Employment in Film, TV in California Rises As Production Lags

Employment in the entertainment industry in California saw major gains last year, adding nearly 15,000 jobs as it rebounds from sharp contraction leading up to and during the 2023 strikes.

But the latest Otis College Report on the Creative Economy, released on Thursday, shows that work in the sector remains far below pre-strike levels. Only a quarter of jobs lost after 2022, when Peak TV peaked, have come back to the state. Combined with data on production in Los Angeles, the study suggests that employment may not bounce back anytime soon.

At the forefront of questions brought by the findings: Whether the industry in California is settling into what the report calls a “new normal” characterized by lower production levels and employment compared to the years preceding the strike. Data from film permitting office FilmLA suggests that the trend may continue as production in the region last year hit an all-time-low, with 23,480 shoot days. For comparison, the five years from 2017 to 2022 saw an average of 37,624 shoot days (these figures exclude 2020, when filming was halted amid the pandemic).

The erosion of production in California can be attributed to a confluence of factors. Studios in 2022 slashed production budgets after a yearslong race to create original content for their streaming platforms. As penny-pinching became even more vital coming out of the strikes, productions are increasingly opting to shoot in regions with more generous subsidies for Hollywood.

Lawmakers have taken notice of the flight of movies and TV shows out of California. The state’s program that provides tax relief to the industry is now looking at a major revamp amid a tit-for-tat race to host Hollywood. The overhaul includes increasing the cap from $330 million to $750 million a year and vastly boosting the credit to 35 percent while expanding the category of productions that qualify to include shorter TV shows, animated titles and certain types of unscripted projects. It remains to be seen whether this will be enough to measurably restore production and work in the state, though there’s skepticism considering the massive drop-off in Los Angeles shooting levels over the past two years.

There’s been a roughly 20 percent decline in film and TV employment in California versus 2022, when work in the sector hit a high point, according to census data.

Still, California is by far the most powerful player in the entertainment industry in the United States. It accounts for 35 percent of all film, TV and sound employment and a quarter of all new media jobs, according to Thursday’s report. It’s also home to 37 percent of managers, independent artists and performers.

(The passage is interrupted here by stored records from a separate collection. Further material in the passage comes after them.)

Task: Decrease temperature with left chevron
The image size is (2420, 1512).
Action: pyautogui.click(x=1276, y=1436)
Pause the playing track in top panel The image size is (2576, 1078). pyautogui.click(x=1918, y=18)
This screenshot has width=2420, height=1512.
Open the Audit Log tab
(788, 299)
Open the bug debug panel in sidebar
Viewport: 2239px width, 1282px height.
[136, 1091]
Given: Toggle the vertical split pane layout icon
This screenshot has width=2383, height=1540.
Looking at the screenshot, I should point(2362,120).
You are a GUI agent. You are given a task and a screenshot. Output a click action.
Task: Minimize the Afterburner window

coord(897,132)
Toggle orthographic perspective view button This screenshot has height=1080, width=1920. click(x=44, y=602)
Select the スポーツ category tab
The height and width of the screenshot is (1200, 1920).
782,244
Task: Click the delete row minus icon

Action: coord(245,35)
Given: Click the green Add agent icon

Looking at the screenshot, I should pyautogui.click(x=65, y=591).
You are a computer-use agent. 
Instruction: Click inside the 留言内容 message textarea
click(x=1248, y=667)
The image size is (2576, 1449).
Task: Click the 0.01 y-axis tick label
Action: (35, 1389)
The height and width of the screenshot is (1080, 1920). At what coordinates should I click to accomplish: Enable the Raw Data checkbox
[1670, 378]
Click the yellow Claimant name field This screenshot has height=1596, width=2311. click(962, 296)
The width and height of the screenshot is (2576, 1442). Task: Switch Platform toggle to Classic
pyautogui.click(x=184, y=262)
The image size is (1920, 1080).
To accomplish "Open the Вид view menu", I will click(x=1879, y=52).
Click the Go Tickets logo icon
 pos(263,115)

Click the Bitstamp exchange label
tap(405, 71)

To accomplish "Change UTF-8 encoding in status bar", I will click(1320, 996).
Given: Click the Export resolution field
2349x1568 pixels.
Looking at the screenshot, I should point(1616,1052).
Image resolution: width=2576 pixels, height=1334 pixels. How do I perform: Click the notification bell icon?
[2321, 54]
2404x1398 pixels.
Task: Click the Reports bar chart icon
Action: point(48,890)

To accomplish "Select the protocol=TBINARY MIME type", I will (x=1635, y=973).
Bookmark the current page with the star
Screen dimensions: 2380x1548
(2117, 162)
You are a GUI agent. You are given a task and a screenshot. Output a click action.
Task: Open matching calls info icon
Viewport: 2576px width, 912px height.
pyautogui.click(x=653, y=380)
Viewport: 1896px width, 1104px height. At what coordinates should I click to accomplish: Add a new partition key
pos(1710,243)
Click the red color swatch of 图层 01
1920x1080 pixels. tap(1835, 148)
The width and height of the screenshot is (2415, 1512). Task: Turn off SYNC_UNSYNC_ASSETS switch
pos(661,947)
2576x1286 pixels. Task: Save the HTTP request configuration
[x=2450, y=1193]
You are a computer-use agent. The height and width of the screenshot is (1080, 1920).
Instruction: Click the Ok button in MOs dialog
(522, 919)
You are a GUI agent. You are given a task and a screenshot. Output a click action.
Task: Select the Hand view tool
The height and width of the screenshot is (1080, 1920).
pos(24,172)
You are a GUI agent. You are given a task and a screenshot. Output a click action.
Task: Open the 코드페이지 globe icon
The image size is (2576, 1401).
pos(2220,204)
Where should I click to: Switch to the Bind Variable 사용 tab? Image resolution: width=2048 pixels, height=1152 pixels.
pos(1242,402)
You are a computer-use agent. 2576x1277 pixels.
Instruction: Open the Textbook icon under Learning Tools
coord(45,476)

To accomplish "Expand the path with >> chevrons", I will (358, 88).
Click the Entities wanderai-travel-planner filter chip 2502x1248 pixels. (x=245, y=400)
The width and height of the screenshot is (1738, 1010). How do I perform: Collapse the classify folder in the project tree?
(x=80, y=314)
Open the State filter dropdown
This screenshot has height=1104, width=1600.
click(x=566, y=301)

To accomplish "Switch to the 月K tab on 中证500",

Sectors that compromise the creative economy for the report include film, TV and sound; traditional media; new media; fine arts; managers, independent artists and performers; advertising; architecture; fashion; and design and manufacturing. Of these groups, traditional media posted the largest dip in jobs over five years (34,993), while new media posted the largest gain over the same period (22,505). The latter sector now accounts for 31 percent of all creative jobs in California, ahead of film, TV and sound, which accounts for 17 percent.

In a bid to curb runaway production, local industry folk launched the “Stay in L.A.” initiative, which calls for emergency measures to restore local filming. It also urges studios to pledge at least 10 percent more production in L.A. over the next three years.